Lack of oxygen in hypoxic patients is going to be "inherently more lethal" but in the normoxic patient, the patient isn't hypoxic. You don't have flood MI patients with oxygen, you just have to keep their SpO2 levels between 94% and 99%. People that do hyperbaric medicine have known for a very long time that oxygen can be quite toxic to the body. That being said, hyperbaric oxygen can also be beneficial but those situations are very specific.

Mixed gas divers are probably about the most attuned to oxygen levels as nearly anyone I've ever met... but I digress. ;)

What I've seen over the years is that it appears that simply keeping patients between 94% and 99% is pretty much the Goldilocks zone. Do what you must to achieve that. Ventilation is yet a different, but related beast.

Specializes in Emergency Department.
On 4/27/2019 at 9:29 AM, CKPM2RN said:

It has been practice in my area for a while now (7-ish years?) that we only apply oxygen to a stemi or any medical condition only if the patient is experiencing low sats and/or dyspnea.
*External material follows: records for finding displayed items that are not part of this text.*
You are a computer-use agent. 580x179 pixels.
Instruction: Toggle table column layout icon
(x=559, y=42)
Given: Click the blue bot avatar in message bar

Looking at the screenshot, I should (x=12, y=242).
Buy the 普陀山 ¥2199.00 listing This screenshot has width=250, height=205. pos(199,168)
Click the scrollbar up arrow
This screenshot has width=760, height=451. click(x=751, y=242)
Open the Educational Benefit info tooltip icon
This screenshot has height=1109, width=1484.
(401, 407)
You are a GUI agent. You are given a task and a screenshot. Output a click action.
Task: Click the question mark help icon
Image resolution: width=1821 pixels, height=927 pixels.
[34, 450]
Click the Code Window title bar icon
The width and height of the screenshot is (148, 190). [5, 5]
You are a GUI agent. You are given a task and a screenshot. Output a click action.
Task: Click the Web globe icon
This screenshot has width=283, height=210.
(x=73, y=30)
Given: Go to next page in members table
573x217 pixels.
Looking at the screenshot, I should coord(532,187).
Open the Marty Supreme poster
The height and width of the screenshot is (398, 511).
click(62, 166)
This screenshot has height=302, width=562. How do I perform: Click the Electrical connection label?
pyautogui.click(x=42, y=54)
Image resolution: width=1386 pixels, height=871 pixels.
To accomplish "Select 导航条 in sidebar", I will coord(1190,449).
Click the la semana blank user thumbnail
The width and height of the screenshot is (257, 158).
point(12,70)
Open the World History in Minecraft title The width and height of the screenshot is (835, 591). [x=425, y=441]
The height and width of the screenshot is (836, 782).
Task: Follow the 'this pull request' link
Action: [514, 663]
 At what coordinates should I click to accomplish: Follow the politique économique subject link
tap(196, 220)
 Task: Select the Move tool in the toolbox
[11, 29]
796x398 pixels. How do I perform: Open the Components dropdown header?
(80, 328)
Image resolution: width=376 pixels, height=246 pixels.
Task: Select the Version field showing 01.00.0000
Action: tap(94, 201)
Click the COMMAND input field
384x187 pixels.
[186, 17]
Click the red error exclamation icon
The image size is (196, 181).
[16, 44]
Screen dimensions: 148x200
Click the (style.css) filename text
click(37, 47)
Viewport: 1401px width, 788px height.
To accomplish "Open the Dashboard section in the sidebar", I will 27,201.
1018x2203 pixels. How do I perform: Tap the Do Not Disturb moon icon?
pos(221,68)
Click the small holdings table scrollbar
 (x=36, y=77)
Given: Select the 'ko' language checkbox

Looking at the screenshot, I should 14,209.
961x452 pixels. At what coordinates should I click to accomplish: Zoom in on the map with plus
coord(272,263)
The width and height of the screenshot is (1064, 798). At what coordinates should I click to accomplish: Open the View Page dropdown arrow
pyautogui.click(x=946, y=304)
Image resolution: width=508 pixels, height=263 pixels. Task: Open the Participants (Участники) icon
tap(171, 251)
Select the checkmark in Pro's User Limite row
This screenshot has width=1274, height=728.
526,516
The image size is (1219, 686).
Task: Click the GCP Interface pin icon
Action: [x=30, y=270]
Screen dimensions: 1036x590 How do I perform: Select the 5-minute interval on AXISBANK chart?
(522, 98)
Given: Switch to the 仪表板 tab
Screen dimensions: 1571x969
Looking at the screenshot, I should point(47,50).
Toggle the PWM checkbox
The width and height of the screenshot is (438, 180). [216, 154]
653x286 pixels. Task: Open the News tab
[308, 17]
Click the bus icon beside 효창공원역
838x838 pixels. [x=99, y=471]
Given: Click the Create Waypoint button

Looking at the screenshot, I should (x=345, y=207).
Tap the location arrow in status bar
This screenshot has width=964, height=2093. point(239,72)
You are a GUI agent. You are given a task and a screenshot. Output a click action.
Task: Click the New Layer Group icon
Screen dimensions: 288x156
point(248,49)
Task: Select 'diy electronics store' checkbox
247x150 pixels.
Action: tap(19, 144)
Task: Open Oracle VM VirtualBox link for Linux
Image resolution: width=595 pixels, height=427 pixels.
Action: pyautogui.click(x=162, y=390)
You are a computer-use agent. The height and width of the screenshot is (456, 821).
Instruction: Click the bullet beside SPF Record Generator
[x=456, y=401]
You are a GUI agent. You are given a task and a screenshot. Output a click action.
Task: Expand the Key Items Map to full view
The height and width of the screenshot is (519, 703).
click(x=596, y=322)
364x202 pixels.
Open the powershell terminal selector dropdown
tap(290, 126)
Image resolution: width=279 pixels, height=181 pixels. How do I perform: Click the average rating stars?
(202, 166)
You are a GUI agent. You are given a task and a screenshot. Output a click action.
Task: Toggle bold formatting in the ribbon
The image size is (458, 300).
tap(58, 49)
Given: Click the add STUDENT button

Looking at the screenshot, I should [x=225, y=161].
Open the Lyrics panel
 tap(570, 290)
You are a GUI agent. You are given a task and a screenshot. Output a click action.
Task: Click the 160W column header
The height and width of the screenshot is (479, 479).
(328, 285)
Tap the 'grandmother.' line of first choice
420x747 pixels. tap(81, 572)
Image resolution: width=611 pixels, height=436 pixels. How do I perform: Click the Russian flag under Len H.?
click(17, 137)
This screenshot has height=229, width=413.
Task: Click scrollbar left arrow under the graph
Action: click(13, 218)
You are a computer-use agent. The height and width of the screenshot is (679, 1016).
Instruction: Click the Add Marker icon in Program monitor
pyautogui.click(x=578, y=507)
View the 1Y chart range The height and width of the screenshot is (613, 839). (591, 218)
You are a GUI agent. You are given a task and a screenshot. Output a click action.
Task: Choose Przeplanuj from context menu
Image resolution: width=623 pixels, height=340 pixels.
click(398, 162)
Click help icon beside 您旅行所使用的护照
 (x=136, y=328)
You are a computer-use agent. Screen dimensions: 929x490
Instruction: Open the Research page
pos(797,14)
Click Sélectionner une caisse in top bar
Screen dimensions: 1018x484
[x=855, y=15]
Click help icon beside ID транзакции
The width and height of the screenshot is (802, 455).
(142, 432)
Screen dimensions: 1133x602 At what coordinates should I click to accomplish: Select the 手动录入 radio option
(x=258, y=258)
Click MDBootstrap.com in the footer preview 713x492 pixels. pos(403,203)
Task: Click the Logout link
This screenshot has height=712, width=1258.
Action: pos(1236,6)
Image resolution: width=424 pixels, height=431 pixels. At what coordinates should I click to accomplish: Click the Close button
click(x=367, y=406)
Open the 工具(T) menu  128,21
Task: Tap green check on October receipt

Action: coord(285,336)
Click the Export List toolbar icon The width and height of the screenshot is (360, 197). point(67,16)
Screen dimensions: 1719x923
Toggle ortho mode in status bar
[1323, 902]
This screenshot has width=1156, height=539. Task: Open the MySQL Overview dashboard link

Oxygen is a tool in the toolbox. You don't have to use every tool every time.

Be ever so thankful that your area practices this. Other places aren't so eager to follow that and are very resistant to change. I'd be quite surprised if some of this resistance has to do with lawsuit avoidance because "withholding" oxygen in the normoxic patient isn't exactly considered standard practice. At least not yet.